▸ **TO DO**:
(a) In the aircraft throttle control passage, where is the reverse lockout mechanism affixed?
(b) Extend the aircraft throttle control passage with a few more paragraphs, starting after its last sentence.

▸ **PROVIDED PASSAGE**:
** begin **

CONTROL PANEL INTEGRATION INTO AIRCRAFT THROTTLE CONTROL

Abstract

A lever control system integrates taxi operation using an electric motor in an aircraft with speed control of a jet engine in the same aircraft. The lever control system provides a smooth transition between the electric motor system used for aircraft taxi operation, and a jet engine system used to fly the aircraft. The lever control system may include a reverse lockout mechanism to prevent unintended reverse taxi movement of the aircraft.

Description

BACKGROUND OF THE INVENTION

The present invention generally relates to throttle control systems for aircraft and more particularly, to a control panel integration into an aircraft throttle control. Electric taxi (e-taxi) systems may be developed for use on aircraft such that they can be maneuvered on the ground without running main engines of the aircraft. Motors may directly drive one or more landing wheels. With these systems, there is a need for an intuitive controller that may let a pilot or other operator control an aircraft's motion easily and safely. Required aircraft taxi motions may include forward, reverse, and pivoting. Determining a best location and configuration for a controller is important to maintaining safe taxi operation.

As can be seen, there is a need for a control panel integration into an aircraft throttle system.

SUMMARY

In one aspect of the invention, a lever control system of an aircraft, comprises a lever, wherein the lever is configured to set a taxi speed of the aircraft on a runway using an electric motor system affixed to the aircraft undercarriage with a jet engine system affixed to the aircraft turned off, wherein the lever is also configured to control a throttle of the jet engine system with the jet engine system affixed to the aircraft turned on, and the electric motor system turned off.

In another aspect of the invention, A lever control system of an aircraft, comprises a first lever, wherein the first lever is configured to set a taxi speed of the aircraft on a runway using an electric motor system affixed to the aircraft with a jet engine system affixed to the aircraft turned off, wherein the first lever is also configured to control a throttle of the jet engine system with the jet engine system affixed to the aircraft turned on, and the electric motor system turned off; a second lever, wherein the second lever is configured to set engine thrust levels for the jet engine system; and a reverse lockout mechanism affixed below the first lever and configured to prevent reverse taxi motion in the aircraft.

** end **

▸ **DATA LINES**:

** begin **

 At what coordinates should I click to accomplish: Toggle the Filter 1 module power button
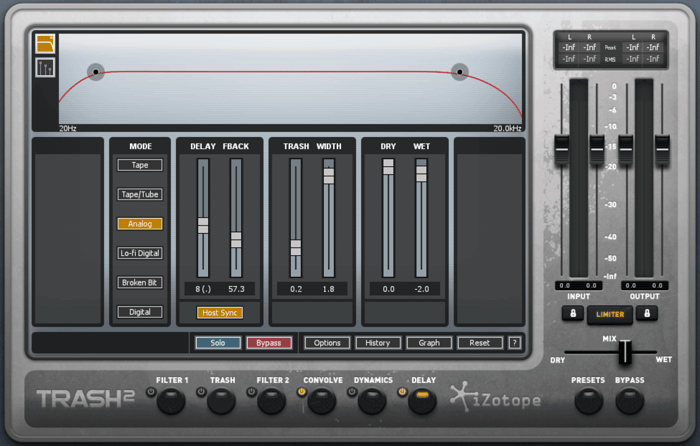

** end **

▸ **RESPONSES TO THE EXERCISE**:
(a) Below the first lever.

(b)
In another aspect of the invention, a system for lever control of an aircraft, comprises a lever, wherein the lever is configured to set a taxi speed of the aircraft on a runway using an electric motor system affixed to the aircraft with a jet engine system of the aircraft turned off; a knob coupled to the lever configured to rotate about the lever from a first position into a second position, and wherein the lever is configured to change a configuration of the lever in response to movement of the knob from the first position to the second position.

These and other features, aspects and advantages of the present invention will become better understood with reference to the following drawings, description and claims.

BRIEF DESCRIPTION OF THE DRAWINGS

FIG. 1 illustrates a front view of a lever control mechanism including a throttle lever for e-taxi control with a reverse lockout feature;

FIG. 2 illustrates a side view of the lever control mechanism of FIG. 1;

FIG. 3 illustrates a front view of an embodiment of the invention with a throttle/e-taxi switch.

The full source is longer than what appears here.